Spousal Theology of the Body: St. John Paul II, in his Theology of the Body (audiences of May–June 1984), devoted sustained attention to the Song of Solomon, arguing that it expresses the "language of the body" in its fullest nuptial sense. Verse 3 — "I am my beloved's, and my beloved is mine" — exemplifies what he calls the "reciprocal gift of self," which is the human analogy for trinitarian self-donation. The reversal of order from 2:16 to 6:3 is theologically significant: the bride's placing of self-gift before possession models the agapeic transformation of eros. The Catechism teaches that human love is called to reflect divine love (CCC 1604), and this verse crystallizes that vocation.

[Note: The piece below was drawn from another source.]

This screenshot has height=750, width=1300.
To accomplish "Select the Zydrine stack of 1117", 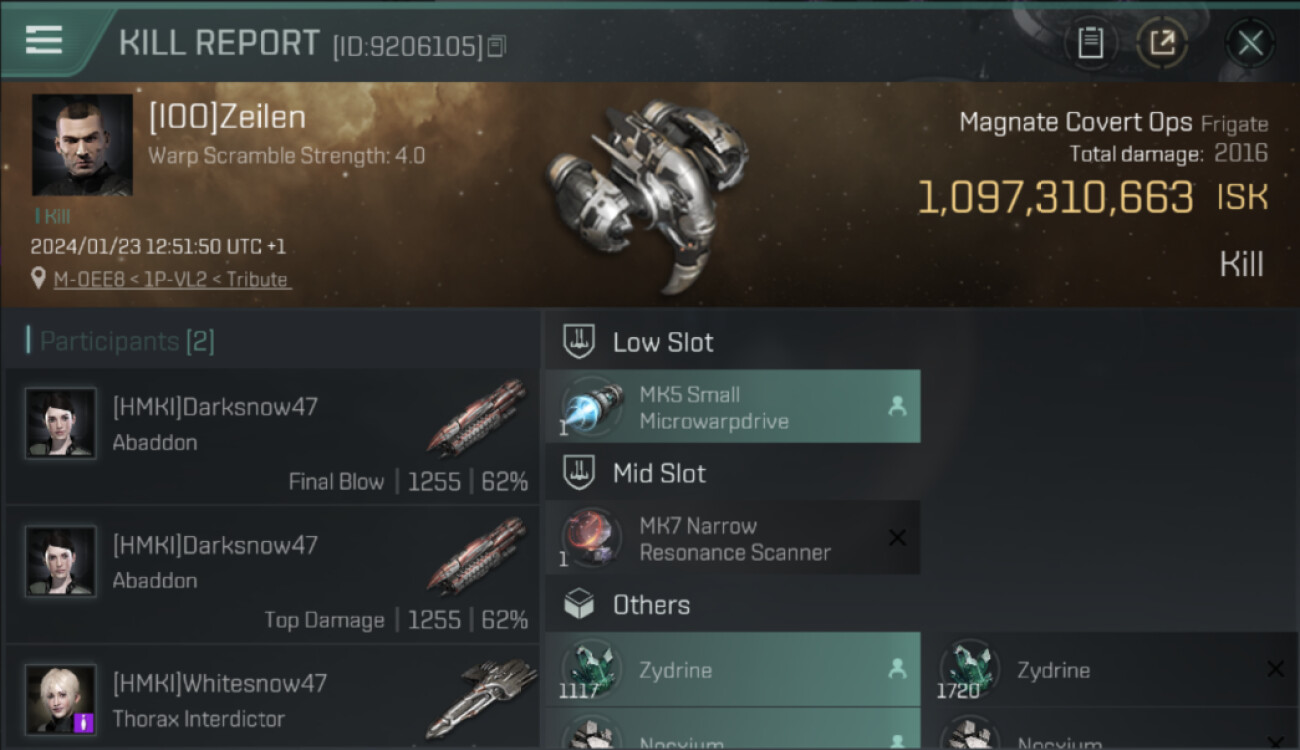I will (x=733, y=670).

Mystical Union: St. Bernard of Clairvaux, in his Sermons on the Song of Songs (especially Sermons 67–69), reads verse 2 as a description of the soul that no longer needs to search frantically for God, having discovered that Christ the Shepherd "pastures among the lilies" — that is, dwells among the pure of heart (cf. Matt 5:8). For Bernard, the confidence of the bride's answer is the fruit of contemplatio: the soul that has advanced in prayer does not panic at the apparent absence of God, for it knows where He is found.
Ecclesiology: The daughters of Jerusalem asking "Where has your beloved gone?" mirrors the Church's missionary impulse. The Second Vatican Council's Gaudium et Spes (§22) teaches that Christ, "the new Adam," reveals man to himself — and this revelation is transmitted through those who already know and love him. The bride who has been transformed by love becomes the one who points others toward the Beloved, modeling the Church's evangelizing mission.

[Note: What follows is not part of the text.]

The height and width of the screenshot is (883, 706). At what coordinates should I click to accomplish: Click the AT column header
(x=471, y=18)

A contemporary Catholic reading these three verses is confronted with a searching question: Do I know where Christ is when I cannot feel him? The bride in verse 2 does not panic. She does not catalogue her losses or demand a miraculous sign. She knows Christ is in his garden — in the Eucharist, in the poor, in the interior cell of prayer — because she has spent enough time with him to know his patterns.
The practical challenge is to cultivate precisely this kind of familiarity. St. Teresa of Ávila insisted that mental prayer is simply "a close sharing between friends." Catholics who pray the Liturgy of the Hours, receive the Eucharist frequently, and practice lectio divina develop the interior knowledge that the bride demonstrates here. They stop asking "Where is God?" with panic and begin answering that question for others, as the bride does.

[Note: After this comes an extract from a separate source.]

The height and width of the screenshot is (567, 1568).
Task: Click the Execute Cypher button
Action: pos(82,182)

Verse 3 also challenges the transactional spirituality that tempts many modern believers — treating faith as a contract rather than a covenant. "I am my beloved's first" is a radical reorientation: offering yourself before calculating what you will receive. This is the grammar of genuine Christian discipleship, and it is learned slowly, in the ordinary garden of daily life.
The Fathers consistently read this exchange allegorically. The Bride is the Church or the individual soul; the Beloved is Christ. The daughters of Jerusalem represent souls at various stages of spiritual formation, drawn toward Christ by the witness of the more advanced soul. Origen, in his Commentary on the Song of Songs, interprets the bride's confident answer in verse 2 as the soul that has found Christ in the interior garden of the heart — the Word is not absent but hidden in the innermost recesses of the spirit, found only by those who know how to look. The mutual possession of verse 3 is for Origen the perfection of the spiritual life: the soul that fully belongs to God discovers that God fully belongs to it — not by constraint but by love.